The railway representative indicated they could provide an amended agreement where CP Rail would bring her crossing and signage up to date at no extra cost, allow them to forego the $5 million liability coverage, and provide a reduced, agreed-upon annual fee.
Rose said there is no benefit to having a rail line split her property. Trains can be 150 cars or more and chasing the railway to have maintenance crews replace crossing ties interrupts farm management.
“They may be out for two weeks if you don’t’ call them instead of taking (the wood) out and putting back in the same day or two,” she said. “It could be at cropping time, spraying or combining. They don’t really care.”
Rose said that at nearly 85 years old, if the designation isn’t changed, they may consider selling the 40-acre parcel on the other side of the crossing but know it won’t command its top value.
Duncan said CP Rail’s push to have landowners sign costly agreements instead of redesignating private crossings to farm crossings where appropriate creates safety issues, not prevent them.
“Now they’re (farmers) going to be forced to use a county road, which has hundreds of cars an hour going down it with farm equipment,” he said. “It’s actually making farming local farmland more dangerous, not less dangerous. That’s the height of irony if you ask me.”
Eric Van Den Broek, a Winchester-area dairy and cash crop farmer, said several farmers locally, himself included, have land that’s inaccessible without a farm crossing.
The letter surprised him, given the railway had maintained his crossing for over 126 years with no issues, despite changing hands.
“I really hope that no one else signs or agrees to these terms because I don’t think they’re being fair or reasonable,” he said. “I can see some guys would almost feel pressured into it if you’re landlocked. You feel like you almost have no chance, but I definitely think it’s worth fighting for.”
Van Den Broek said the railway serves the greater good of Canada, and he supports that 100 per cent, but it shouldn’t fall on a few individuals to support it financially.
“They said they will take the crossing (out) if I don’t comply, which I don’t intend to comply. I intend to fight for the crossing,” Van Den Broek said. “You guys have kept it up for the last 130-some years – I would say you set a precedence that that’s your responsibility.”
Van Den Broek said that landowners who don’t use their crossings or plan to sell their land aren’t concerned about crossing removal but don’t realize the difficulty or the cost required to have one reinstalled.
“Why would you put all these people through that turmoil and stuff?
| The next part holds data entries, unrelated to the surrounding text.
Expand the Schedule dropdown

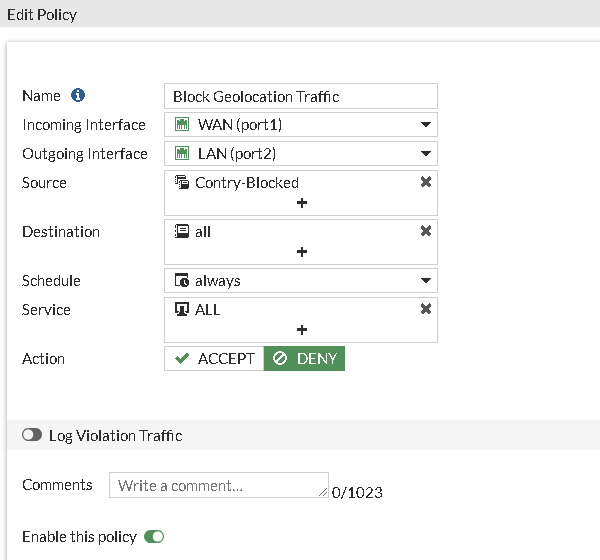(426, 281)
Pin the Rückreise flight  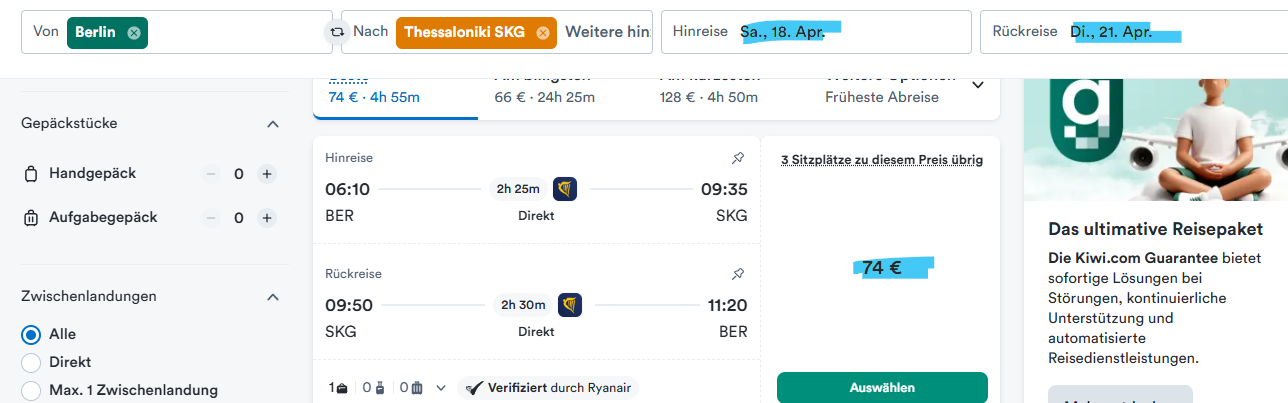coord(738,274)
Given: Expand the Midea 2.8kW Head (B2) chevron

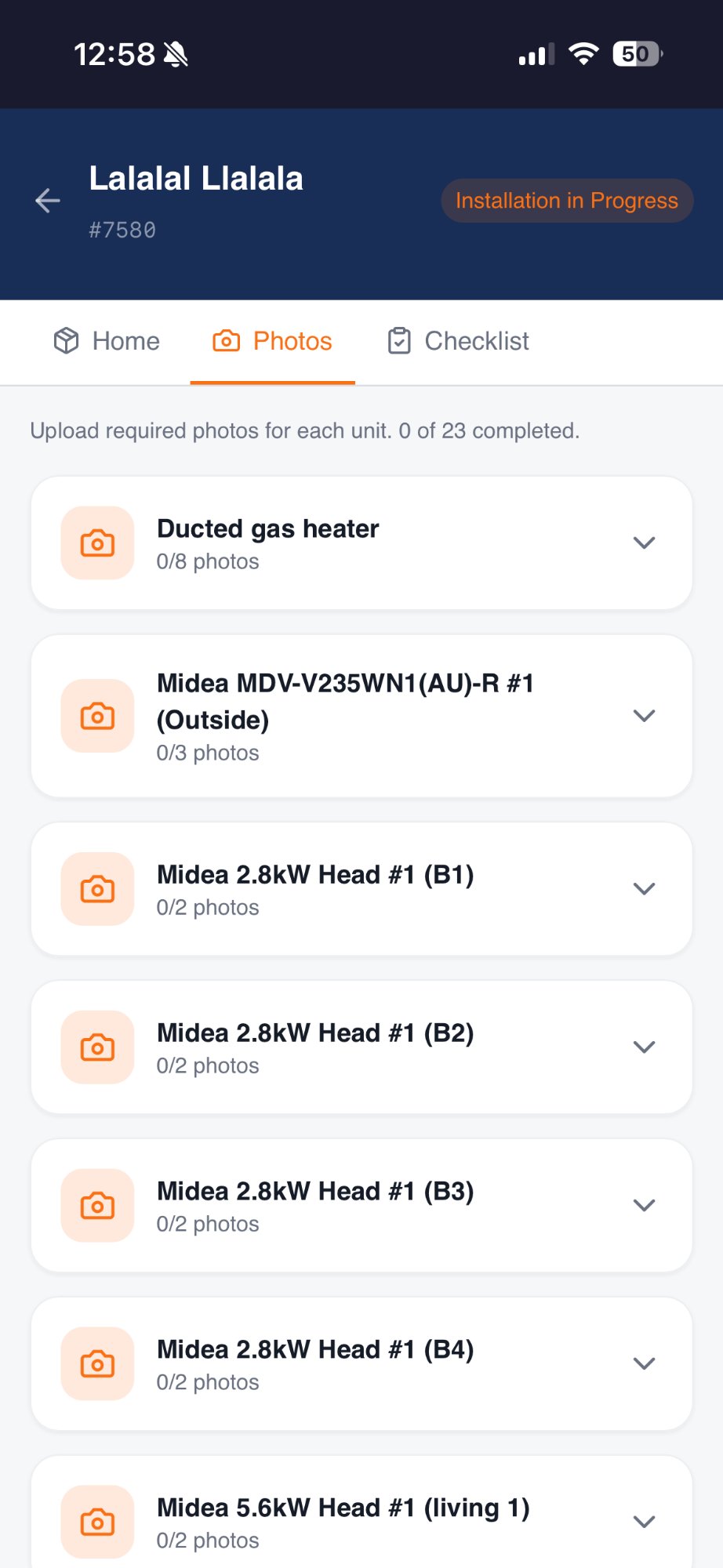Looking at the screenshot, I should tap(644, 1047).
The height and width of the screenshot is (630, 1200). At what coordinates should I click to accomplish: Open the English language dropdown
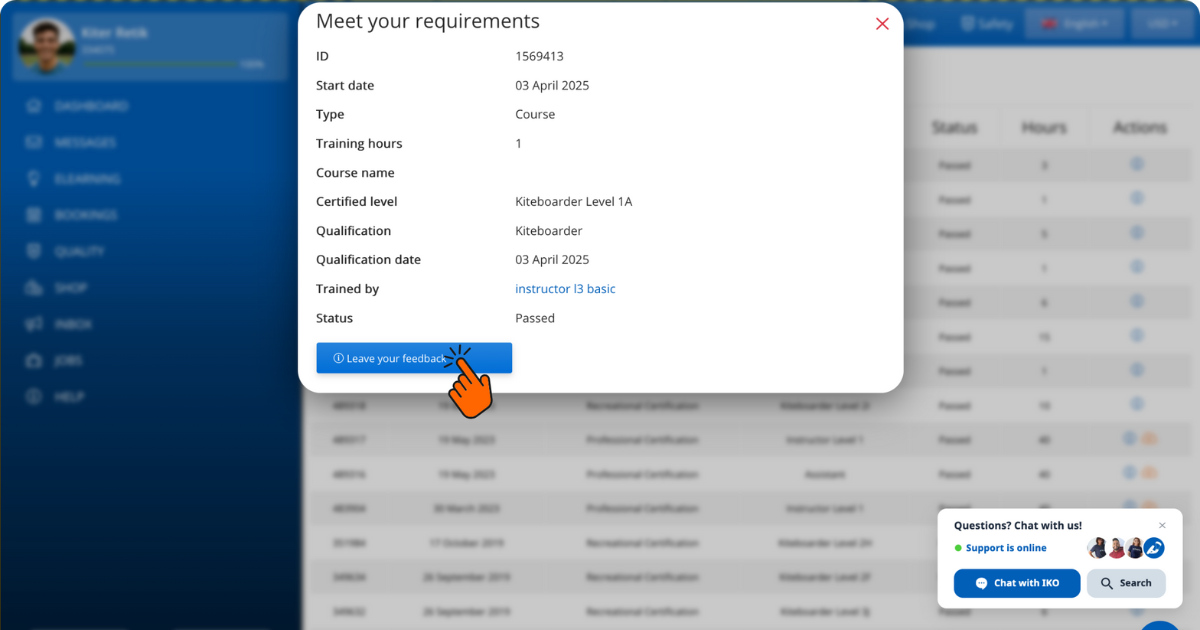[x=1074, y=23]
It’s pretty frustrating,” he said. “ We’ll see how it shakes out, but I would like to think it can come to a positive resolution.”
Ideally, said Duncan, Transport Canada will hit the pause button and allow time for mitigation and redesignation of farm crossings and focus on the real safety issue of public crossings.
“The frustration is real. These have been safe crossings for generations. It’s not a public safety issue. It should not be a safety issue to CP at all,” Duncan said. “The Estella and Ed Roses of the world have not been a problem or jeopardy of rail safety in any way. The amount of money and time spent is not a productive use of government time.”